(文本片段)
一般来讲，requests <= limits

CPU：可压缩资源。一颗逻辑CPU，即一核。1=1000，millicores

内存：不可压缩资源。Ei，Pi，Ti，Gi，Mi，Ki ==> 以1024为进制。

2、定义资源需求及限制

资源需求和资源限制都是定义在容器上的。

[root@master ~]# kubectl explain pod.spec.containers.resources

使用方法文档：https://kubernetes.io/docs/concepts/configuration/manage-compute-resources-container/

测试：

[root@master metrics]# kubectl exec pod-metrics-demo top

宿主机内核总数是2核，定义的资源limits是0.5m，所以应该是25%，此处13%，原因未明，可能与宿主机是VMVare虚拟机有关。后续再研究。

查看，CPU的limit是与定义匹配的，但内存未符合预期，可能压测效果不够。

3、服务质量QoS Class

我们对容器分配了资源限制后，k8s会自动分配一个QoS，叫服务质量

QoS（服务质量）类别（根据设置，自动归类）：

Guranteed：每个容器同时设置了CPU资源，内存资源的requests和limits，并且cpu.limits=cpu.requests和memory.limits=memory.requests

Burstable：至少有一个容器设置了CPU和内存资源的requests属性

BestEffort：没有任何一个容器设置了requests或limits属性。

当资源不够使用时，BestEffort类别的容器会被优先终止；然后还是不够用，就终止Burstable级别的容器（终止是有计算标准的，优先终止已占用量接近limits的容器）；

[root@master metrics]# kubectl describe pod pod-metrics-demo|grep "QoS Class"

二、Heapster

目前已经不维护了，此处学习只是帮助理解。目前替代采集工具是metric-server，监控工具是prometheus。

https://github.com/kubernetes-retired/heapster

1、介绍

[root@master metrics]# kubectl top pod pod-metrics-demo # 查看节点或pod的资源使用，但是依赖于Heapster去采集数据。

Heapster：统一的资源使用指标的采集和存储工具。

cAdvisor：专门负责收集当前节点上各Pod，各Container，以及节点级资源的情况。属于kubelet的一个子组件，被整合到kubelet中，默认监听端口：4194。

kubelet中的cAdvisor负责收集每个节点上的资源使用情况，然后把信息存储HeapSter中，HeapSter再把数据持久化的存储在数据库InfluxDB中。然后我们再通过Grafana来图形化展示；

一般我们监控的指标包括k8s集群的系统指标、容器指标和应用指标。

默认InfluxDB使用的是存储卷是emptyDir，容器一关数据就没了，所以我们生产要换成glusterfs等存储卷才行。

2、部署

（1）准备工作

wget https://raw.githubusercontent.com/kubernetes-retired/heapster/master/deploy/kube-config/rbac/heapster-rbac.yaml
wget https://raw.githubusercontent.com/kubernetes-retired/heapster/master/deploy/kube-config/influxdb/influxdb.yaml
wget https://raw.githubusercontent.com/kubernetes-retired/heapster/master/deploy/kube-config/influxdb/heapster.yaml
wget https://raw.githubusercontent.com/kubernetes-retired/heapster/master/deploy/kube-config/influxdb/grafana.yaml
[root@master heapster]# sed -i "s/k8s.gcr.io/registry.aliyuncs.com/google_containers/g" *   #替换镜像文件

（2）部署influxDB

[root@master heapster]# vim influxdb.yaml

#修改apiVersion为apps/v1 ，因为deployment版本已经属于apps/v1群组。添加selector

[root@master heapster]# kubectl apply -f influxdb.yaml

influxDB工作正常了。

(所给数据)
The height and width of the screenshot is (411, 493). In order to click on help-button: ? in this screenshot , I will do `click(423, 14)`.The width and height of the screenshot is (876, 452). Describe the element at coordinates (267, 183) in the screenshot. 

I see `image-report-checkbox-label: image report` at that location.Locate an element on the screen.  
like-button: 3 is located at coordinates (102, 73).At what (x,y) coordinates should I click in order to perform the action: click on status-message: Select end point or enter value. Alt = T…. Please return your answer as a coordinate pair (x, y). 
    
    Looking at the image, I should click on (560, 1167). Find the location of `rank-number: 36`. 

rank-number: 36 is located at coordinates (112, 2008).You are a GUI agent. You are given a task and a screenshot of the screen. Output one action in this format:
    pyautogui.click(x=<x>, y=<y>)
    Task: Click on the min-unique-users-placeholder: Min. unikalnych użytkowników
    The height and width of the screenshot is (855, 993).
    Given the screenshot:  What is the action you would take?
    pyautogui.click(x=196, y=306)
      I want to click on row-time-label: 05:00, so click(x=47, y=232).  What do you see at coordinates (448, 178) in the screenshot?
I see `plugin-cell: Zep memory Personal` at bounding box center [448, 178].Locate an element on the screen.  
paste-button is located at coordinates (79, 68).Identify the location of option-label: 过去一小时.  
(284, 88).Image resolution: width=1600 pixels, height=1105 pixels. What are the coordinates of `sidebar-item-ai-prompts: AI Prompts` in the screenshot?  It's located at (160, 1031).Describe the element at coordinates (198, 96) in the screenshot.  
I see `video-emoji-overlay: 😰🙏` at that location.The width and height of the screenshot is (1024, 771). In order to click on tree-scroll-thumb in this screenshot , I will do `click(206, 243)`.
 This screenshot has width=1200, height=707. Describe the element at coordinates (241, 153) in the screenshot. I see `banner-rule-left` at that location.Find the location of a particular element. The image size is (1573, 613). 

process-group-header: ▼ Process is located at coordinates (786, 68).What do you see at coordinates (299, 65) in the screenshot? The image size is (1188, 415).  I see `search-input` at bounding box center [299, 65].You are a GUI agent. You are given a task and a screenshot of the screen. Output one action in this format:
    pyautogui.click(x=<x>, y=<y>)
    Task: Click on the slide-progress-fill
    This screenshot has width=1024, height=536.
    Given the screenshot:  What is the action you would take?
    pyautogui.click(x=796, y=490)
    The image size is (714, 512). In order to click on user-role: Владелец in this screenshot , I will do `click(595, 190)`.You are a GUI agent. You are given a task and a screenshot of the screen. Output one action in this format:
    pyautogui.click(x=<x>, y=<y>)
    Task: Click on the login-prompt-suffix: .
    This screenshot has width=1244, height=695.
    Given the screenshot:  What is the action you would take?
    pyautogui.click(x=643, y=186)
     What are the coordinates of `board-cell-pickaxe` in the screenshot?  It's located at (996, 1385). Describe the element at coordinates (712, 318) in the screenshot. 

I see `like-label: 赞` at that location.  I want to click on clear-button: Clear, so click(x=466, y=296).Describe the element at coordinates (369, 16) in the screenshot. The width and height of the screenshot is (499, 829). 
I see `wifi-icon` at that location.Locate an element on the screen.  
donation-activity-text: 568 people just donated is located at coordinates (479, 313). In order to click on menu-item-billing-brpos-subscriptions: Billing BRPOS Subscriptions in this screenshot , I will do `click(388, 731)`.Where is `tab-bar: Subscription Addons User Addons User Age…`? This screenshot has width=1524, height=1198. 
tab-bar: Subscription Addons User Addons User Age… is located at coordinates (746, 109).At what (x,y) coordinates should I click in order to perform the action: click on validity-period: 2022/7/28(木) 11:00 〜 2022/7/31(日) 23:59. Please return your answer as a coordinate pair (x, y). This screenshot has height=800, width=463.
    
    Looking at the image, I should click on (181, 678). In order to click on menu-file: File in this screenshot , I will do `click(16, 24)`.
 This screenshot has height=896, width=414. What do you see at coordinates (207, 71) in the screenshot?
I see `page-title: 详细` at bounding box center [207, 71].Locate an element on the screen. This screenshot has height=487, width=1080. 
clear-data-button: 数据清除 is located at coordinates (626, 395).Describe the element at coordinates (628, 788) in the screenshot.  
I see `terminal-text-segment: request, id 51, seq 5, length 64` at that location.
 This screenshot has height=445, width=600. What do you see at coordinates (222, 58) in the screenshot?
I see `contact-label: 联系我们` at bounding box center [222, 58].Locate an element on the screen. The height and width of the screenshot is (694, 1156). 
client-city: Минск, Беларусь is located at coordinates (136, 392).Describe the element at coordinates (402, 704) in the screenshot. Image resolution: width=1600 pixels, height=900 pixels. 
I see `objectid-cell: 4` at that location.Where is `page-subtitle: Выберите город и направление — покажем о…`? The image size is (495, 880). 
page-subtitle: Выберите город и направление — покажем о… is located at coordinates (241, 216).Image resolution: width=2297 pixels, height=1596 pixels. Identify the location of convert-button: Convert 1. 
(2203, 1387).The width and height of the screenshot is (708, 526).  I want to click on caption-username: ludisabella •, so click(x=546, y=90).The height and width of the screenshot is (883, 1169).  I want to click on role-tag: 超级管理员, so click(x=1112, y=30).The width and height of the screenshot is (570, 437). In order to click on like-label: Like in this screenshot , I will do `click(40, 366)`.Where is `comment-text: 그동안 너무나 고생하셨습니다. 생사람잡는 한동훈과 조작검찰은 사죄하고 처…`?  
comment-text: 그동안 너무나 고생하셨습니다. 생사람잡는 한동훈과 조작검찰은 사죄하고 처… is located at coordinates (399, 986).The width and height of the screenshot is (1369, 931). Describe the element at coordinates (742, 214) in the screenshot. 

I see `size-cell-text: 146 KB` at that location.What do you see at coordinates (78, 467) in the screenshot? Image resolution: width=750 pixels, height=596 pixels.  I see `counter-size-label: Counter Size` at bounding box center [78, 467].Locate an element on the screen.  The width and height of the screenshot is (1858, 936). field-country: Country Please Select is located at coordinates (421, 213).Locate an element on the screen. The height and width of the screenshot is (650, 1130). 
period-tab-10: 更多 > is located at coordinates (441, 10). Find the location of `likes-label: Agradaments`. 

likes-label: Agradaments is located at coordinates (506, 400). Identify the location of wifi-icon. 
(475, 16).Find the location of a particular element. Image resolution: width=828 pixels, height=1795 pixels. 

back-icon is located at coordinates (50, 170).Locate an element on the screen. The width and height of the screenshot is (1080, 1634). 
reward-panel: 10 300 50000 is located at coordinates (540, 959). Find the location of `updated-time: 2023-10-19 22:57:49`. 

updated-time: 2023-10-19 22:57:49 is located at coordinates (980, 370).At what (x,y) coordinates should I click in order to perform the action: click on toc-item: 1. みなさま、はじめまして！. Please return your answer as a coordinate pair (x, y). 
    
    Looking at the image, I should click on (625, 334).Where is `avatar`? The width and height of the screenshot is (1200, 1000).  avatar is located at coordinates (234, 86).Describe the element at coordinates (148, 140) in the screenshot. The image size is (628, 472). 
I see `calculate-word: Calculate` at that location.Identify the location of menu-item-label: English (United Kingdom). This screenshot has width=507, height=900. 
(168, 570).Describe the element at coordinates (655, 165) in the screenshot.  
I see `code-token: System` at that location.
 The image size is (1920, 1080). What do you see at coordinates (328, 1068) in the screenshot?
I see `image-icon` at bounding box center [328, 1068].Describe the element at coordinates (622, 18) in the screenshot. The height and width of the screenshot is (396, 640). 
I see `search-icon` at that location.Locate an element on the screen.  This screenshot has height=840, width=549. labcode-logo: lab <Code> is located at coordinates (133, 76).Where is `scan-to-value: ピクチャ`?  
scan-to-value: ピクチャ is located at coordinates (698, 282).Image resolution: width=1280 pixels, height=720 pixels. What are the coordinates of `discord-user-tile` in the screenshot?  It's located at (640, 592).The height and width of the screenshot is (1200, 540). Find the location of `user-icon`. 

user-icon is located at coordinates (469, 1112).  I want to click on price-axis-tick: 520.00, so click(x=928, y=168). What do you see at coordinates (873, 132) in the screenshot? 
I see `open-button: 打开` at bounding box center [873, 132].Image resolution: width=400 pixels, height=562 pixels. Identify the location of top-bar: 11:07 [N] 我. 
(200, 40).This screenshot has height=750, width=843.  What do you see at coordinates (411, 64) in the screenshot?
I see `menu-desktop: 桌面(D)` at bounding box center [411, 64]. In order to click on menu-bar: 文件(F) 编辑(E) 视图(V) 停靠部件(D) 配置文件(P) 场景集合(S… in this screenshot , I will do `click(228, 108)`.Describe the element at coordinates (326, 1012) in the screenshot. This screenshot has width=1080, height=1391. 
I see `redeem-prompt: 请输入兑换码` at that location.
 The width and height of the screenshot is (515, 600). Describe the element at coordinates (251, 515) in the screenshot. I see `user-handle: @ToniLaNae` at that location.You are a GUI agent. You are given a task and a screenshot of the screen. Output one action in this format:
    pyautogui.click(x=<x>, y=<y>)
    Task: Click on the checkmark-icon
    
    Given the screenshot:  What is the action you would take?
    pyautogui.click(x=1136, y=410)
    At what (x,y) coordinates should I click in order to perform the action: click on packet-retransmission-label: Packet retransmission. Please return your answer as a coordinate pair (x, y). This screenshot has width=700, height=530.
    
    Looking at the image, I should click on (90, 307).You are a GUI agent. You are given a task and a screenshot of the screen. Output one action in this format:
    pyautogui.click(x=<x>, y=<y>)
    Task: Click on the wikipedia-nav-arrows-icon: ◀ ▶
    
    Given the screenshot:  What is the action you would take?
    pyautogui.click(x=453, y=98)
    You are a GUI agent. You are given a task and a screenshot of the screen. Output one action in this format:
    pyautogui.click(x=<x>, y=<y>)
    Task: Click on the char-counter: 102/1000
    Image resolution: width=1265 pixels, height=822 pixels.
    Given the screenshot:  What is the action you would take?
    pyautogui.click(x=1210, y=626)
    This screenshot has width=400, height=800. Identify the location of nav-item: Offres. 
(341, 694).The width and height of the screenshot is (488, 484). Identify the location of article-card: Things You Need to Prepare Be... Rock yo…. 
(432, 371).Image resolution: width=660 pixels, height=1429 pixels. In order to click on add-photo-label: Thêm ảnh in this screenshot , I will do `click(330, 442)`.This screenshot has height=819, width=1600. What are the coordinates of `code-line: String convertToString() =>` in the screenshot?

(问题)
请根据文本片段回答：cAdvisor默认监听哪个端口？ 上面列出的行在这里用不上。

(回答)
cAdvisor默认监听端口是4194。